Records of text and item locations
┌──
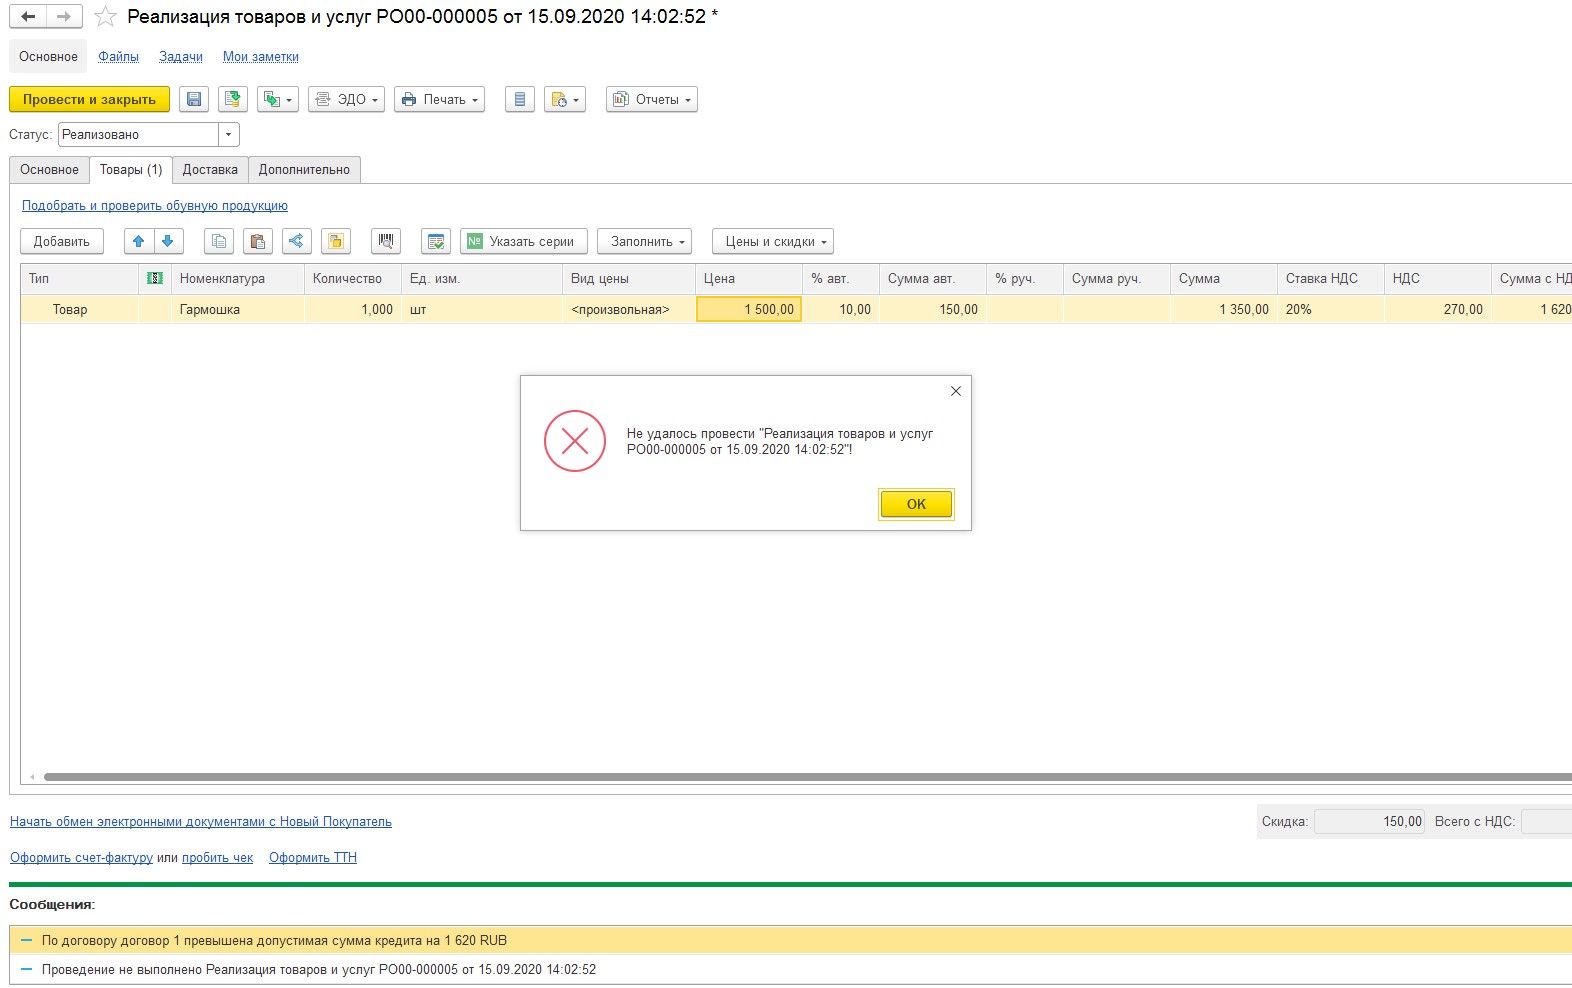1572x988 pixels.
Task: Add document to favorites with star icon
Action: point(105,17)
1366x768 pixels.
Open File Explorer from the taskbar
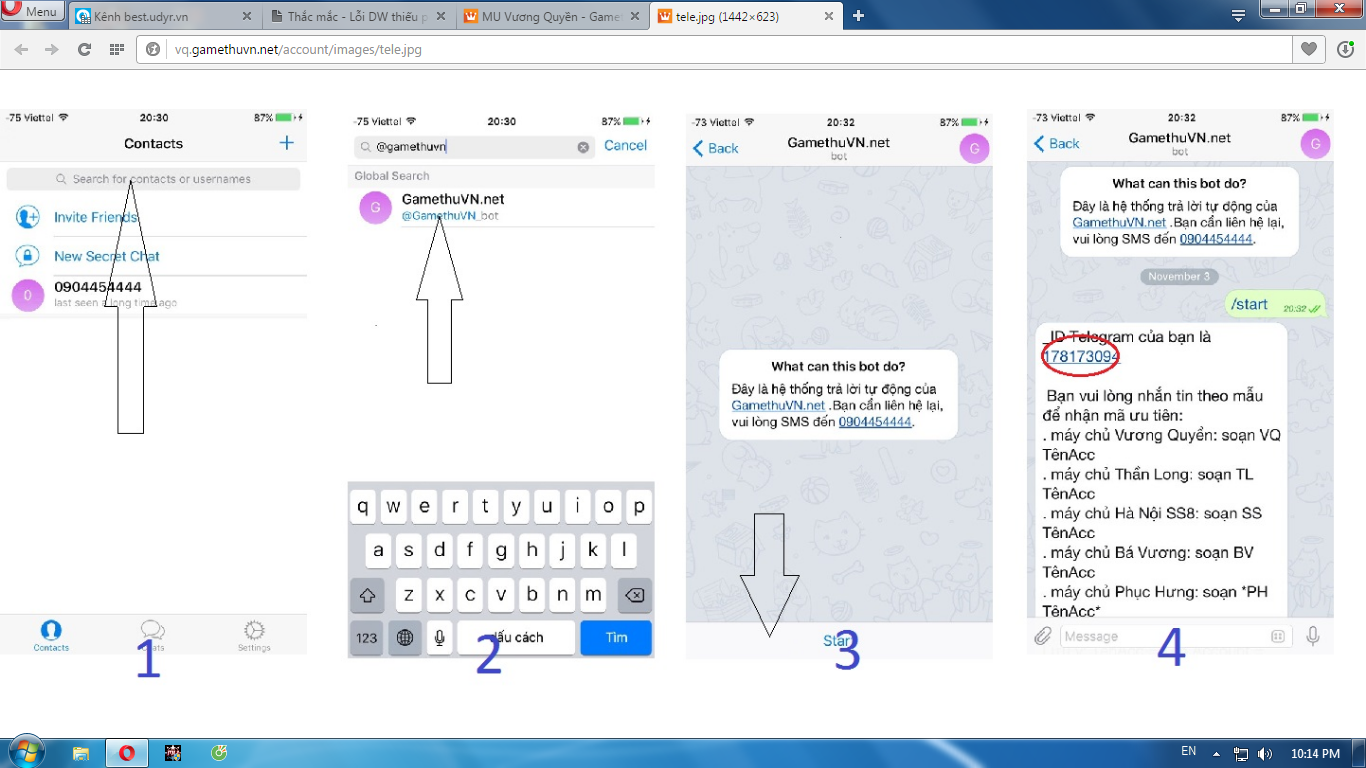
└──
● Your instructions
Please reproduce the records starting at the line that contains "1366x768 pixels." and continuing through the end of the records, keeping both ends and omitting the pictures.

● Full answer
1366x768 pixels.
Open File Explorer from the taskbar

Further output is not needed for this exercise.